El Sespa dejó de publicar datos de listas de espera durante año y medio

Tácito Suárez, exgerente del Sespa, bromea con el diputado del PP, Carlos Suárez, antes de su declaración. /
Tácito Suárez, exgerente del Sespa, bromea con el diputado del PP, Carlos Suárez, antes de su declaración.

El exgerente Tácito Suárez atribuyó el apagón a «problemas informáticos» y negó haberse valido de privilegios para operarse en Urología del HUCA

LAURA FONSECA

El Servicio de Salud del Principado sí dejó de publicar datos sobre demoras sanitarias. Así lo reconoció el que fuera gerente del Sespa en la pasada legislatura, Tácito Virgilio Suárez, que ayer compareció ante la comisión de listas de espera de la Junta. Precisamente, la no publicación de esos datos fue uno de los motivos que llevó a la apertura de una investigación parlamentaria, donde se intenta determinar si existe o ha existido manipulación en la gestión de los pacientes que aguardan por un proceso sanitario en el Sespa. El apagón reconocido por Suárez ocurrió entre mayo de 2014 y septiembre de 2015, cuando se dejaron de facilitar los tiempos para consultas de especialistas y pruebas diagnósticas. El exgerente achacó ese corte de año y medio en la información a «problemas informáticos». Al ser requerido sobre quién había autorizado el apagón, Tácito apuntó a una figura, aunque no física: «Lo ordenaron el sentido común y la prudencia», dijo.

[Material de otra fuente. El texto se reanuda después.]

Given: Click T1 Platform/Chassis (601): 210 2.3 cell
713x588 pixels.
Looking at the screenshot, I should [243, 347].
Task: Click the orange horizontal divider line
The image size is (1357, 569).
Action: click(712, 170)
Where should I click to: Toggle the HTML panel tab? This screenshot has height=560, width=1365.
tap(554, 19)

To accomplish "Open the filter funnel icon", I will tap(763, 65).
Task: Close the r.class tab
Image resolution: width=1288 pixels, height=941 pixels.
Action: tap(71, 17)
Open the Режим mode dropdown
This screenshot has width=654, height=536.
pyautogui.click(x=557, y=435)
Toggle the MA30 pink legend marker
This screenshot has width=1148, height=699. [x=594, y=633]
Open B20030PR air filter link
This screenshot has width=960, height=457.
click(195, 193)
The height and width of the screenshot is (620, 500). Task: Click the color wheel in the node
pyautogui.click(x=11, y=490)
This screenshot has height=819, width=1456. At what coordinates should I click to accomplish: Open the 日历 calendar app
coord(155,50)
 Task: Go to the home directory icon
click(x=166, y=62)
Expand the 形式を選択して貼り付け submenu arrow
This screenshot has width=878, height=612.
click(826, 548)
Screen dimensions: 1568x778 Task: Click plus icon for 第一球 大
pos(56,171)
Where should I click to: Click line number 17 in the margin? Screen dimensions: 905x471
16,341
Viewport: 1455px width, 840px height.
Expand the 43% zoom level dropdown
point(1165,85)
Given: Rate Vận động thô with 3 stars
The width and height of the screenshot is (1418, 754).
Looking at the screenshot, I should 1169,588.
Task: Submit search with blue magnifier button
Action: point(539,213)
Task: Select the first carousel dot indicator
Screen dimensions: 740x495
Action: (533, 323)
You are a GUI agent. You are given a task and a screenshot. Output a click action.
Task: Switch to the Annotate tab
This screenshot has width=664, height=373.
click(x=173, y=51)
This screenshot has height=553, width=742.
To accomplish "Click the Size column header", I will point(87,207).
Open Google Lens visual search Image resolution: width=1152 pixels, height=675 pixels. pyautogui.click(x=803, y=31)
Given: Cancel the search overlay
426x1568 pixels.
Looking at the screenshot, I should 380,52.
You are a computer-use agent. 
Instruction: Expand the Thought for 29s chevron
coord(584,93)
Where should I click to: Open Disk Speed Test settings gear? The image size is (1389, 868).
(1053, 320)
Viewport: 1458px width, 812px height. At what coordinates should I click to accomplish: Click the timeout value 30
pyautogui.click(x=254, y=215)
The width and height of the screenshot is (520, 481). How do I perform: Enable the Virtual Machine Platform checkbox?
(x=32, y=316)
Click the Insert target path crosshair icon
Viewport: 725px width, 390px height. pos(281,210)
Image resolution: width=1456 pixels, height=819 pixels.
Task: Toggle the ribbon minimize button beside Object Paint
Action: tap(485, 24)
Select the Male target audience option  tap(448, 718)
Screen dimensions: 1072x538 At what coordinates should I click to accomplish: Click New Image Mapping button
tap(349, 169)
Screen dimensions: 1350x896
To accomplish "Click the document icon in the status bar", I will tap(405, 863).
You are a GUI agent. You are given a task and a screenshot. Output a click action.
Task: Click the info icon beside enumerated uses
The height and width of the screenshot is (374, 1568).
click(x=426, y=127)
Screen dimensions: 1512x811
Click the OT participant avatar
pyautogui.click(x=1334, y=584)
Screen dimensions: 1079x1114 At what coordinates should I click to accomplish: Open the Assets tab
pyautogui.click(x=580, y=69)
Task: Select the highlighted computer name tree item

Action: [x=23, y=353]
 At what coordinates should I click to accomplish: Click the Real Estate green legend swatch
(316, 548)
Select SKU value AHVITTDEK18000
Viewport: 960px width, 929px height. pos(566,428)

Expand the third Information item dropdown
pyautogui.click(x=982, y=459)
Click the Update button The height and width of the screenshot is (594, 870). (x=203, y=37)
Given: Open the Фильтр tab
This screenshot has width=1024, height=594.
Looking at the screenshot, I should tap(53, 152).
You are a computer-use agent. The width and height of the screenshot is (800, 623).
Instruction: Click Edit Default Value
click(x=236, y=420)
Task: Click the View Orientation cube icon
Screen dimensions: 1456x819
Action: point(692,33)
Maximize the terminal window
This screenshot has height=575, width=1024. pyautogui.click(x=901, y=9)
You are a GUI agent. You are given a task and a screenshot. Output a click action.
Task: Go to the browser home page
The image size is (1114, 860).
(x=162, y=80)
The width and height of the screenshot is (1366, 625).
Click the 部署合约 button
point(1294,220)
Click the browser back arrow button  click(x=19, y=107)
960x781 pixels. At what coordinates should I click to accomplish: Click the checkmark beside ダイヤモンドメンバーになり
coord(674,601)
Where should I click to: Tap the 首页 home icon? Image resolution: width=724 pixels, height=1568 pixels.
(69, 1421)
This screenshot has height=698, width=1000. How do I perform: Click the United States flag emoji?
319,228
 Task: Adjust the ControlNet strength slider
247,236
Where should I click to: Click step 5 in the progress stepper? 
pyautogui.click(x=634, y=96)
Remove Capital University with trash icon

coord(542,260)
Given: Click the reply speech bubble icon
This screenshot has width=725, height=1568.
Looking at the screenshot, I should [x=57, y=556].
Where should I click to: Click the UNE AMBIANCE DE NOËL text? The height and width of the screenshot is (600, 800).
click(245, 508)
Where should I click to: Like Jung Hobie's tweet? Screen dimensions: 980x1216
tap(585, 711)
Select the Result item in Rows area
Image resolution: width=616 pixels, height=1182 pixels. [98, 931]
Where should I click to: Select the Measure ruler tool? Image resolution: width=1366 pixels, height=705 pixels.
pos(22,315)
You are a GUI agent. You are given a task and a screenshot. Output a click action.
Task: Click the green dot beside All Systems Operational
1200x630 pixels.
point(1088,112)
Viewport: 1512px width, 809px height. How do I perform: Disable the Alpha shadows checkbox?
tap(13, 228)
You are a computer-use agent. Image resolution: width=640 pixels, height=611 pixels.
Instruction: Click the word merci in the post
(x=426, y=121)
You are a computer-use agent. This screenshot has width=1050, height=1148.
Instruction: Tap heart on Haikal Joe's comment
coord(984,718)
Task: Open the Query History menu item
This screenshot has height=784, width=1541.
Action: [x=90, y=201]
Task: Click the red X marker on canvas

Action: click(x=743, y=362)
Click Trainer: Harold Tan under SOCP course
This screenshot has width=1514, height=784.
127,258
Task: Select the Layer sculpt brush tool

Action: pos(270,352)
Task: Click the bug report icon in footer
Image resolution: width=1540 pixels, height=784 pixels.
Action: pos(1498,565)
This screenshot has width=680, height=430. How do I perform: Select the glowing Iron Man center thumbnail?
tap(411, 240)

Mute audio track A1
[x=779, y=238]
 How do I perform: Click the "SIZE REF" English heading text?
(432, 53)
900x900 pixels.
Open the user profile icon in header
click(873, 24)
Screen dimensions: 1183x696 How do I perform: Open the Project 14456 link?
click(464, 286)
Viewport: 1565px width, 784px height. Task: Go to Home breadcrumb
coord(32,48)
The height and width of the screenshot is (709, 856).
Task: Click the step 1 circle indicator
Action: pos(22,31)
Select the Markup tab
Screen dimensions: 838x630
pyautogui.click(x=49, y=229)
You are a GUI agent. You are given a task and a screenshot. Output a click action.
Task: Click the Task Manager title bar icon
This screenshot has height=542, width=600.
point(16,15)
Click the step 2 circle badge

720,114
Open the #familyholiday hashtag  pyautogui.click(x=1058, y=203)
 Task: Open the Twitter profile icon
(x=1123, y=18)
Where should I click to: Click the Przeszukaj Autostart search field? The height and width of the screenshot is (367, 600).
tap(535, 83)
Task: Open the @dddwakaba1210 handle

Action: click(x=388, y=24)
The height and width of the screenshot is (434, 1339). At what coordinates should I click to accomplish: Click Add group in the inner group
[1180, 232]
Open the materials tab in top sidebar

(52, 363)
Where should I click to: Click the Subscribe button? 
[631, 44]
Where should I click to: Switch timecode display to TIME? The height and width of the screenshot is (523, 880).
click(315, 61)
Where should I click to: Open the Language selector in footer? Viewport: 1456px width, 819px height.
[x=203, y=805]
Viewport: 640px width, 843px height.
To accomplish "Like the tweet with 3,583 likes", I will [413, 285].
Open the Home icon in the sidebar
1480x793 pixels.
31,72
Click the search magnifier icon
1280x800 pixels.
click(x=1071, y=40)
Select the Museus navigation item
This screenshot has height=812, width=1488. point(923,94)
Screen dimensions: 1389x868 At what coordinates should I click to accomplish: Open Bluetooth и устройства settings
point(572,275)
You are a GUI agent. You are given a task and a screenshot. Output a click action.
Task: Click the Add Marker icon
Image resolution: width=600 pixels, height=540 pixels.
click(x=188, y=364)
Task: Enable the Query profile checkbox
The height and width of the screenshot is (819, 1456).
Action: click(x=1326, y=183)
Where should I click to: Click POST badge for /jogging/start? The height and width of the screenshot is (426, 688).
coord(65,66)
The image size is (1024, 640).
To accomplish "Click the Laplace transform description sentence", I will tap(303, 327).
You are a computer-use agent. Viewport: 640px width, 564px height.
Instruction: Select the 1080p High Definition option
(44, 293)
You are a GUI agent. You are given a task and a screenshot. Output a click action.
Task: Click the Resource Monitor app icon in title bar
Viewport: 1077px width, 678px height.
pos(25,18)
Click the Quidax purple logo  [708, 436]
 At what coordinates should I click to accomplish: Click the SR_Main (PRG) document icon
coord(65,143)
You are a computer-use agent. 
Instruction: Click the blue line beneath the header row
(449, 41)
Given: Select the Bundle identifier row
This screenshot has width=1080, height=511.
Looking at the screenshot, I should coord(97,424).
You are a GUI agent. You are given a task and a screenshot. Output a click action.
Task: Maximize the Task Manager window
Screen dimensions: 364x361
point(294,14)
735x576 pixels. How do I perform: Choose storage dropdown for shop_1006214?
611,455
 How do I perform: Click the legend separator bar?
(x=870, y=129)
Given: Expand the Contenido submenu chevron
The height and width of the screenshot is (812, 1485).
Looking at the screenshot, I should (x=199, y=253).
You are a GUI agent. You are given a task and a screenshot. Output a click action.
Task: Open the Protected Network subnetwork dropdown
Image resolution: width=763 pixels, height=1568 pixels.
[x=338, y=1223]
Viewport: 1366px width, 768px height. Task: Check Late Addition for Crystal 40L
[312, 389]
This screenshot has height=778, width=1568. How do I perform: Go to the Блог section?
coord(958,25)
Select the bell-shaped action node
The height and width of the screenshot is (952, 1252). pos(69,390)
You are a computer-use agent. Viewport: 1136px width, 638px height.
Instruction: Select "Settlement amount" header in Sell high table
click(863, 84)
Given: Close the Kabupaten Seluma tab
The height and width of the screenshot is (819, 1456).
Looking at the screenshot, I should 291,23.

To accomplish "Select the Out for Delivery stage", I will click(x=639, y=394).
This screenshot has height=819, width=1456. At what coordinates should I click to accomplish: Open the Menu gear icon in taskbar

A preguntas de la diputada de Foro, Carmen Fernández Gómez, Suárez precisó que la puesta en marcha de dos sistemas informáticos, el 'Milennium', en el HUCA, y el Selene, en Cabueñes, «obligó a dejar de publicar algunos datos» hasta tanto los dos sistemas se ensamblaran. «Es lo que en la cuenca llamamos 'prender'». El directivo, ahora al frente de la gerencia del Valle del Nalón, señaló que «en su momento dimos esa explicación al Ministerio de Sanidad, y la dieran por buena».

La comparecencia del exgerente del Sespa era una de las más esperadas en la comisión, en gran medida porque muchas de las cuestiones que se intentan auditar corresponden a su etapa como gerente del Sespa en la legislatura anterior. Tácito Suárez no defraudó con sus respuestas, ya que no solo admitió que se dejaron de facilitar datos sobre demoras, sino que en un intento por alejarse de la politización sanitaria de la que le acusó Ciudadanos, afirmó que «no soy del PSOE ni de UGT, aunque admito que he sido del Simpa», (Sindicato Médico), lo que causó más de una risa entre los diputados.

Hubo también momentos tensos, como el protagonizado entre el exgerente del Sespa y el diputado de Podemos, Andrés Fernández Vilanova, cuando éste quiso saber si durante su mandato hubo políticos o gestores que se colaron para ser operados en Urología del HUCA. Tras la insistencia de Fernández Vilanova, que le preguntó en dos ocasiones «¿está seguro de no saber si algún gestor sanitario fue paciente de Urología»?, Tácito Suárez acabó por recordar: «Ah, sí. Yo me operé en el HUCA», respondió, y abundó seguidamente que «no he visto a nadie tener privilegios en las listas de espera». El diálogo no terminó ahí, porque el directivo se quejó ante la comisión y se mostró sorprendido por este asunto: «No sabía que iban a hablar aquí de mi expediente médico, es toda una novedad». También reconoció que cuando era gerente «me sabía la listas de espera de memoria, ¿sabe porqué? Porque estábamos educados así. Cuando empezamos en esto, el doctor Matallanas, que es mi maestro, nos dijo que teníamos que dormir con las listas de espera, luego nosotros dormíamos con quien podíamos y, además, con las listas de espera».

Errores sí, manipulación, no

Quien también declaró en la Junta fue el actual gerente del Servicio de Salud. José Ramón Riera fue tajante en sus afirmaciones y aseguró que «en las listas de espera puede haber errores, pero nunca maquillaje, manipulación ni privilegios». El sistema de salud, indicó, «hace cinco millones de consultas al año en Primaria, medio millón de consultas en Especializada, más de 80.000 intervenciones y 104.000 altas médicas. Ante ese nivel de cifras puede haber algún error, pero no manipulación, y mucho menos, privilegios para colarse en listas de espera». Riera negó tratos de favor e indicó que lo ocurrido en Urología, sin llegar a precisar hechos ni datos, «es algo puntual. No se puede hablar de privilegios ni generalizar».